**Reading passage**
····················
Journalists at news organization Al Jazeera were targeted by an iPhone hack that sent iMessages loaded with malware, the University of Toronto’s Citizen Lab reports.

The hacking tool, dubbed “Kismet,” was a zero-click, zero-day hack, meaning Apple had no idea the exploit existed, and the malware didn’t need targets to click on anything for it to take effect.

Citizen Lab said the attack used the “Pegasus” software made by well-known Israeli security company NSO Group. 

Citizen Lab said it had identified four separate entities using Pegasus in the attack. It said it could, with “medium confidence,” link one of the four to Saudi Arabia, and another to the United Arab Emirates.

In a statement to Business Insider, NSO Group denied involvement, saying Citizen Lab’s report was based on “speculation.”

“NSO provides products that enable governmental law enforcement agencies to tackle serious organized crime and counterterrorism only, and as stated in the past we do not operate them,” a spokesperson for NSO Group said.

“However, when we receive credible evidence of misuse with enough information which can enable us to assess such credibility, we take all necessary steps in accordance with our investigation procedure in order to review the allegations,” they added.
····················
(Data records)
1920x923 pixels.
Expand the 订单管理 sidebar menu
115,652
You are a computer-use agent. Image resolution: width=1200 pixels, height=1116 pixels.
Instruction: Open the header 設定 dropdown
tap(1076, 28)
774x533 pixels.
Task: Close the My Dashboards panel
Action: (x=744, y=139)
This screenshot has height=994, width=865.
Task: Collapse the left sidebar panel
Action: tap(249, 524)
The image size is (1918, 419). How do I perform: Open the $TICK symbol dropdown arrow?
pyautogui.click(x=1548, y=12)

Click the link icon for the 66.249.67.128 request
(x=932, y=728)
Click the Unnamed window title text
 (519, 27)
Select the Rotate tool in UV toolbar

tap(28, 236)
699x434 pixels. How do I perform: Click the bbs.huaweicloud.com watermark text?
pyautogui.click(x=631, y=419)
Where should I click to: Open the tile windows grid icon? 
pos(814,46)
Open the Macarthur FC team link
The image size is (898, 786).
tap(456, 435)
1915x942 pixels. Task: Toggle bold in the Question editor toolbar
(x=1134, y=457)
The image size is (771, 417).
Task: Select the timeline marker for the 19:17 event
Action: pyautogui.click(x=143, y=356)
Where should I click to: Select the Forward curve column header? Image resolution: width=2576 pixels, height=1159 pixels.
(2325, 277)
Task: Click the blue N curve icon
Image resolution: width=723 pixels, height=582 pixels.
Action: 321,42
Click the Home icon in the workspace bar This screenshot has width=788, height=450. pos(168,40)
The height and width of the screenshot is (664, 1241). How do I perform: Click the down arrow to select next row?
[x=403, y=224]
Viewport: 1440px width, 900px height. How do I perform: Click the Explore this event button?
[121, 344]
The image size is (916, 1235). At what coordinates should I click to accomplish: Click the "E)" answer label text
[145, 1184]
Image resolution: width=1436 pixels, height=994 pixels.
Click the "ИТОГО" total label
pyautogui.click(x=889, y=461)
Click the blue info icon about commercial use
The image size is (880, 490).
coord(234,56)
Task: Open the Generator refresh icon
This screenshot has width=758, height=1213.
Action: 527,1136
····················
**Task to carry out**
Please output, word for word, the part of the Al Jazeera hacking report that opens with the words containing "Citizen Lab said it" and closes with "NSO Group said.".

**Answer box**
Citizen Lab said it had identified four separate entities using Pegasus in the attack. It said it could, with “medium confidence,” link one of the four to Saudi Arabia, and another to the United Arab Emirates.

In a statement to Business Insider, NSO Group denied involvement, saying Citizen Lab’s report was based on “speculation.”

“NSO provides products that enable governmental law enforcement agencies to tackle serious organized crime and counterterrorism only, and as stated in the past we do not operate them,” a spokesperson for NSO Group said.